Dataset / bulk processing

huntertrace batch path/to/eml_dir

Campaign correlation

huntertrace campaign path/to/eml_dir -o ./v3_output

For offline correlation from saved JSON reports:

python huntertrace/core/orchestrator.py offline ./json_reports -o ./v3_output

Export JSON

huntertrace analyze currently runs the pipeline and prints stage output, but it does not persist a JSON file by itself.
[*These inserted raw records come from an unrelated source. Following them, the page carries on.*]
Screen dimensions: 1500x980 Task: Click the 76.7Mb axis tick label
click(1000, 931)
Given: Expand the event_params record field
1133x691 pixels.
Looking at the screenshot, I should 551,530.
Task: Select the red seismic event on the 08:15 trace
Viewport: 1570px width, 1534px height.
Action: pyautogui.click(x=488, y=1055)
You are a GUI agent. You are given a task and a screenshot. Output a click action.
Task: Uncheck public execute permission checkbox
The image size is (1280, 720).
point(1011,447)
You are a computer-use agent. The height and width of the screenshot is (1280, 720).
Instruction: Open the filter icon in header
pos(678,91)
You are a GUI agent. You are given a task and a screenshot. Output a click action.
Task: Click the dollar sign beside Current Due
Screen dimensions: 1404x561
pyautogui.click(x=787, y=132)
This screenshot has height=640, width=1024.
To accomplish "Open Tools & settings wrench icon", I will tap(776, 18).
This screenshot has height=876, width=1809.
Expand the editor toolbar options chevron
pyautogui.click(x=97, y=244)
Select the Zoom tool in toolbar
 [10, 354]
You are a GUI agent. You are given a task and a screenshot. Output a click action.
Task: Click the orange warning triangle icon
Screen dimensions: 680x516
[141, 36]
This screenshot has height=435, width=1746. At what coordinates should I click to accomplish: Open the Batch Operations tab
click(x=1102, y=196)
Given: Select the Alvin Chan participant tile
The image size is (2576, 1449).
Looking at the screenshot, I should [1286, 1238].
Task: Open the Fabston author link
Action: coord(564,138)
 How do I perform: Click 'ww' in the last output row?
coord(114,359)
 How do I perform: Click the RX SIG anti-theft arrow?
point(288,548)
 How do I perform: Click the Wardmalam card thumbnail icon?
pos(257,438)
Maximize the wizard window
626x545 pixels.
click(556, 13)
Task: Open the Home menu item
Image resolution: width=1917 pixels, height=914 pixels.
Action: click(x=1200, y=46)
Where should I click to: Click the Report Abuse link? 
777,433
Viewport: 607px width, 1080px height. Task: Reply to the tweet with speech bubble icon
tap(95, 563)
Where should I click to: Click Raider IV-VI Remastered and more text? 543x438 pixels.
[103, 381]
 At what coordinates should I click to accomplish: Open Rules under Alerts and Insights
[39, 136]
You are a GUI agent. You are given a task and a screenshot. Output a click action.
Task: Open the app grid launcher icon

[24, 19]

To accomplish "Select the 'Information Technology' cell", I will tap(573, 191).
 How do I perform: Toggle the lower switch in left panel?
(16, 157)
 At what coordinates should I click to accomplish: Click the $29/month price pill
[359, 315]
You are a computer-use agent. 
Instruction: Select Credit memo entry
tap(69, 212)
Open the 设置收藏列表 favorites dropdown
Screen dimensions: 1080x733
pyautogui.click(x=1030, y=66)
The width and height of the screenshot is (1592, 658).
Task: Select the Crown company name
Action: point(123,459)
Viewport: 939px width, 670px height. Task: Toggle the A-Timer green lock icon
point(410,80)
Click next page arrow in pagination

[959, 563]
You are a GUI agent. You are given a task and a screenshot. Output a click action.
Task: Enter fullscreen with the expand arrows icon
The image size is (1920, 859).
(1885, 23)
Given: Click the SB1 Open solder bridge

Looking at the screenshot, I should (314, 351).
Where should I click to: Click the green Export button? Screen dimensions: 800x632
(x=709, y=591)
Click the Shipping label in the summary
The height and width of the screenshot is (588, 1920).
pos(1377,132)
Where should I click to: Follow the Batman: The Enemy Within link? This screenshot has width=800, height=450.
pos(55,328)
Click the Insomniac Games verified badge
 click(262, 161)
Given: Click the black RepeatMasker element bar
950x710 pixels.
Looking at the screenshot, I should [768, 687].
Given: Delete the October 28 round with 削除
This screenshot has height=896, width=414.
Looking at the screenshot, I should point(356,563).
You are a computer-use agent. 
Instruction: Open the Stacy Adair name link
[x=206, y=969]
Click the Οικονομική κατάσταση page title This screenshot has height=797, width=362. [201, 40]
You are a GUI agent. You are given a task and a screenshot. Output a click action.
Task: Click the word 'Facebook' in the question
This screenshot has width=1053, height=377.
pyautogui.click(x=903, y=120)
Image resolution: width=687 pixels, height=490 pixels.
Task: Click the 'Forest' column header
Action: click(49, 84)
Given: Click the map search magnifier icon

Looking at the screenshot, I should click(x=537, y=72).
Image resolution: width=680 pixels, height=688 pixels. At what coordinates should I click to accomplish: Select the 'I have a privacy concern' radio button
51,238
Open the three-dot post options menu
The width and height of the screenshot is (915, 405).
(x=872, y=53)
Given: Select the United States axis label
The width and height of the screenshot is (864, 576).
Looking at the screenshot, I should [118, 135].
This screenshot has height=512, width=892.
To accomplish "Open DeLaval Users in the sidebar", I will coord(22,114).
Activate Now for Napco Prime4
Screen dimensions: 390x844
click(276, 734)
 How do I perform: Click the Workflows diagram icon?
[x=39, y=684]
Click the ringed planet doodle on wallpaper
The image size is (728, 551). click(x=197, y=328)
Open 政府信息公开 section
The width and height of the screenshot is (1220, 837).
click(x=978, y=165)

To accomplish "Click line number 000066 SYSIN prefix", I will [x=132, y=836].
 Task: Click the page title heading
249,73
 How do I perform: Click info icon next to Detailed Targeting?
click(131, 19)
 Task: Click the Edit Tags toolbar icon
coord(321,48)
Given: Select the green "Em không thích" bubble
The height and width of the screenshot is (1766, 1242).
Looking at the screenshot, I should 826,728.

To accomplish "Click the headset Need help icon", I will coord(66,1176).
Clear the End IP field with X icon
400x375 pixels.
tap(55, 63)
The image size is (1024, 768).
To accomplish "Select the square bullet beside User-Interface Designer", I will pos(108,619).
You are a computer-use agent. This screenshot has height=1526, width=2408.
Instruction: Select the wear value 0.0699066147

To export the stage-rich JSON report from the current pipeline, use the Python API:

from huntertrace.core.pipeline import CompletePipeline, CompletePipelineReport

pipeline = CompletePipeline(verbose=False)
result = pipeline.run("sample.eml")

if result:
    report = CompletePipelineReport(result)
    payload = report.to_json()

Deterministic attribution report runner

For the newer compact attribution report format based on normalized signals, use the attribution report utilities in huntertrace.attribution.report.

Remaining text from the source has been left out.